Should I Stay In Amazon Kindle KDP Select Or Open Publish My Ebooks?

Should I Stay In Amazon KDP Select or Open Publish

If you are self-published, you have certainly made your paperbacks and ebooks available on Amazon. But are you in Kindle Select?

For your ebooks, you have probably also enrolled in KDP Select. It has many benefits, but all at the cost of exclusivity.

But what happens when you decide to exit KDP Select and publish your ebooks with an aggregator such as Draft2Digital or Smashwords to gain access to Apple iBooks, Barnes & Noble, Kobo and others?

It makes sense to want to make your ebooks available to as many readers as possible. From the viewpoint of being an independent author, exclusivity goes against the grain of what being independent means.

Should I Stay In Kindle Select Or Open Publish?

facts are facts. As the graphic below from Author Earnings clearly shows, Amazon is very hard to resist for authors and publishers.

Kindle KDP Select Market Share

If you have ebooks in Amazon KDP Select and are wondering if it is advantageous to exit, let me save you some time by giving you my experience of having been in and out of KDP Select many, many times.

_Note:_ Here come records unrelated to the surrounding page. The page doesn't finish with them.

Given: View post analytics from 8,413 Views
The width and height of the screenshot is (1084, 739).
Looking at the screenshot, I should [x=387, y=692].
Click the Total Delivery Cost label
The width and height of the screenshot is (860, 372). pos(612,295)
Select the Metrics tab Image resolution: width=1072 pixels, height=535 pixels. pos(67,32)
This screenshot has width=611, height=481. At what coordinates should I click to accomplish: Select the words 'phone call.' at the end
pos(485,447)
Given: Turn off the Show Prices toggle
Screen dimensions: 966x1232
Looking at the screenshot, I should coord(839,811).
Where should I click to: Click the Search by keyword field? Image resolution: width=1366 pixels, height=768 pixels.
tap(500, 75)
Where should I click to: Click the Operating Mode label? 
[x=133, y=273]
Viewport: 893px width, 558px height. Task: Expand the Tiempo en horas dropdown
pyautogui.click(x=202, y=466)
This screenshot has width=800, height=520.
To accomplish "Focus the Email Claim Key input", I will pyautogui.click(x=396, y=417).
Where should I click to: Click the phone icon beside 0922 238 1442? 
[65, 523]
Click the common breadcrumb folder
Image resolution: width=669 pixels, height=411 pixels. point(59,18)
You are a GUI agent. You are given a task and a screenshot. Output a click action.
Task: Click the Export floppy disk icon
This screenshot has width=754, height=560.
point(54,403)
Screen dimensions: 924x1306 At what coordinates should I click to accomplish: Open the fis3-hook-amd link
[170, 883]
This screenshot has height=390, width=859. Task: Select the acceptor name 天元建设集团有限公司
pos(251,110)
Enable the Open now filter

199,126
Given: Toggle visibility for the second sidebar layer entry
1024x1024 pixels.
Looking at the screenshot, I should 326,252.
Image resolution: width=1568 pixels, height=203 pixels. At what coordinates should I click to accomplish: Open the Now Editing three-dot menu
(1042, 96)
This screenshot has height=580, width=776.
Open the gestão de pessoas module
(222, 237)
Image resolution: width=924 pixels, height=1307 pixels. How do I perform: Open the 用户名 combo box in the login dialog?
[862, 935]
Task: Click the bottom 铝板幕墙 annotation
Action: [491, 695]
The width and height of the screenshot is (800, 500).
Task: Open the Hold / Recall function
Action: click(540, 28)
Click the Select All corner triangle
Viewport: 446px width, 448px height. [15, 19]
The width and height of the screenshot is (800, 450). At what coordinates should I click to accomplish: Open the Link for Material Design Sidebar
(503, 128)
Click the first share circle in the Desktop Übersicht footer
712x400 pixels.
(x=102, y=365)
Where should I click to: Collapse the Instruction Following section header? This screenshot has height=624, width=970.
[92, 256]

I suppose the first question you might ask is why I have exited so many times. Good question.

No doubt enrolling an ebook in KDP Select increases ebook sales.

There is also no doubt that Amazon sells more ebooks than any other retailer.

Kindle is the most popular e-reader.

I have sold more ebooks via KDP Select than via any other means.

There is no doubt that Amazon KDP has the biggest market share.

 

But here’s the catch with KDP Select

My ebook sales have always increased during the first six months of KDP Select enrolment. But then sales to customers fade away to a trickle.

If this had happened only once, I would have explained it away as being a problem with a book.

But I have seen this happen over and over, as I have moved eighteen titles in and out of KDP Select.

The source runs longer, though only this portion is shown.